While the last couple of weeks have been hard, we have felt overwhelmingly loved by sweet friends and family in the form of texts, emails, meals delivered and our house cleaned while we were at the beach. We managed to escape to Hilton Head for four nights shortly after my surgery for some much-needed R&R.  Our immediate next steps are to wait on the results from the genetic testing of this pregnancy and then Dustin and I will have genetic testing done on ourselves. We hadn't done this before, because it will more than likely not find anything; but we're at that point now. Once we get those results, we'll need to start making decisions about how we want to proceed. If genetic test results are all negative, my doctor will most likely tell us that we can try again with the same combination of drugs, because pregnancy is really a numbers game and the numbers tell us that even most women who have had 4+ miscarriages for unknown reasons still have a 70% chance of carrying a healthy pregnancy in the future (which is about the same as someone who has never had a miscarriage). There are also some much more medically involved options that I will get into later if we start looking into them.

So here we are... with our story still to be continued. While it could be very easy for me to be angry with God and throw myself a never ending pity party, we are still choosing hope. Right now, neither of us has a strong desire for me to be pregnant anytime soon.

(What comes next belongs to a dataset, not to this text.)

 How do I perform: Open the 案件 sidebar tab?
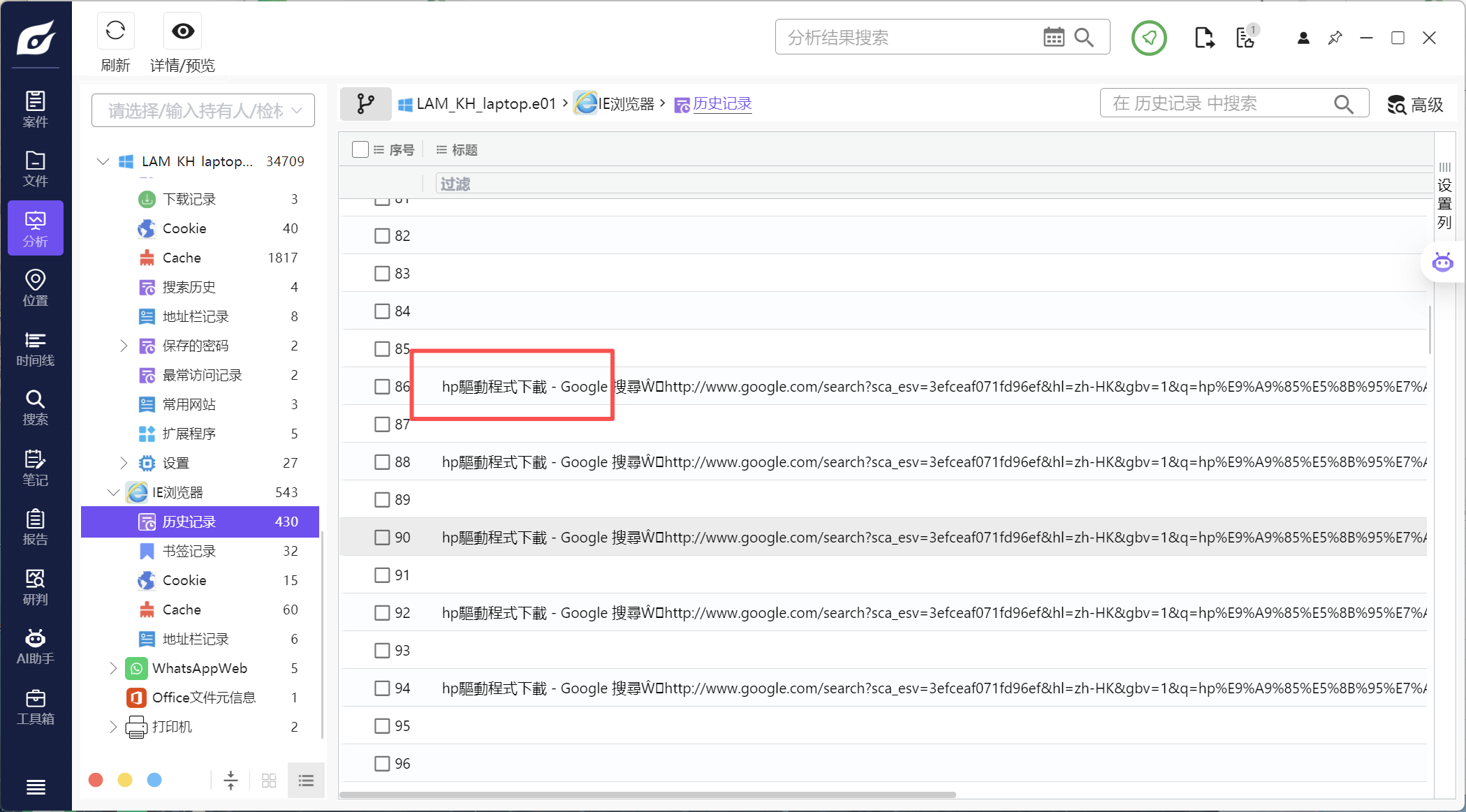click(x=35, y=110)
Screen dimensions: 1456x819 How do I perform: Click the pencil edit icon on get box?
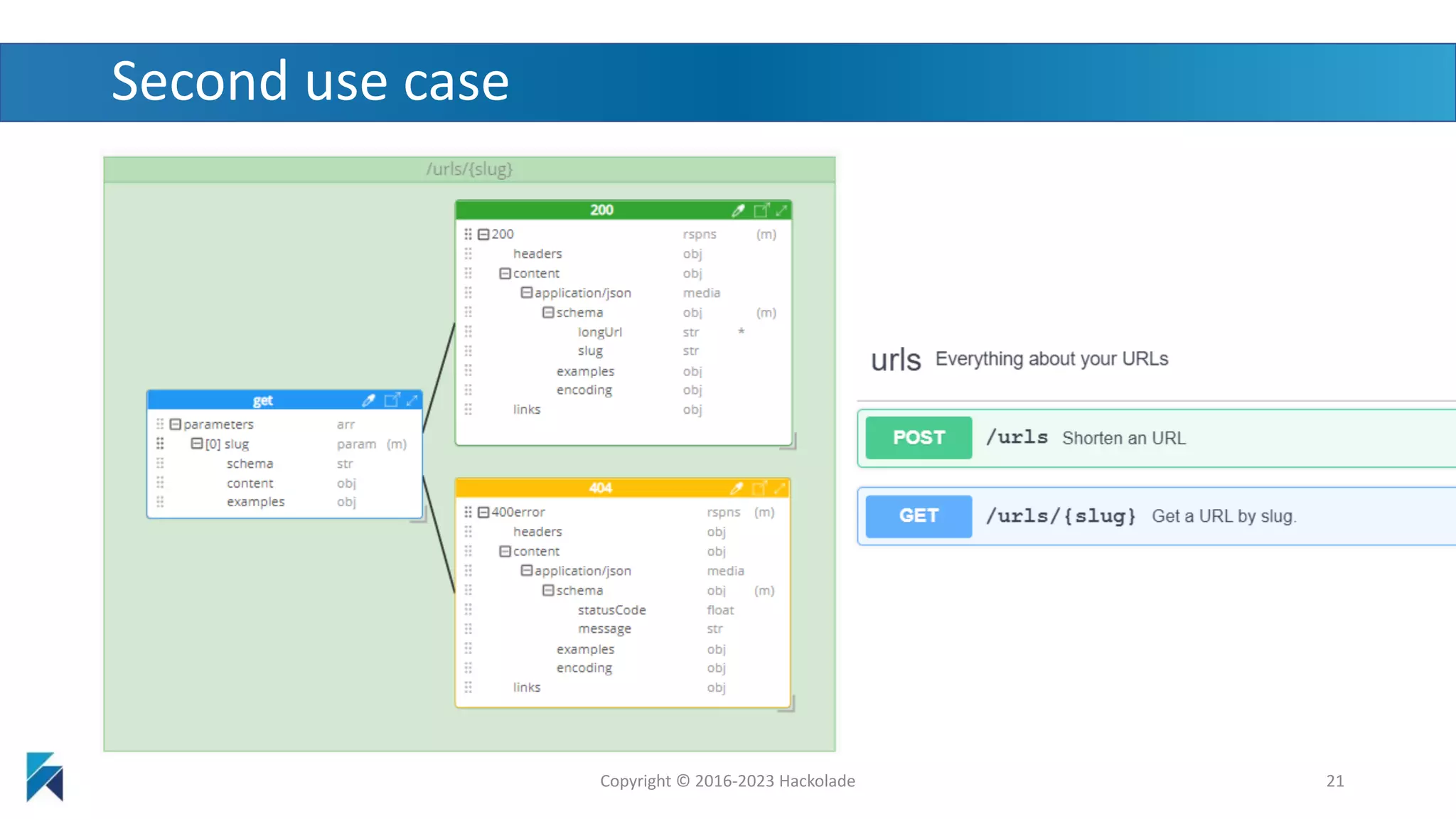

We are praying about our next steps and ultimately still hopeful about what God has in store for our family. We know that He is so much bigger than we imagine Him to be and loves us immensely more than we realize. This breaks His heart as well and He has lavishly poured out His comfort and grace. We know that our babies are being cared for by their Heavenly Father and we will get to meet them one day. Until then, we are choosing to be faithful to this life He's called us to live and taking each step as it comes.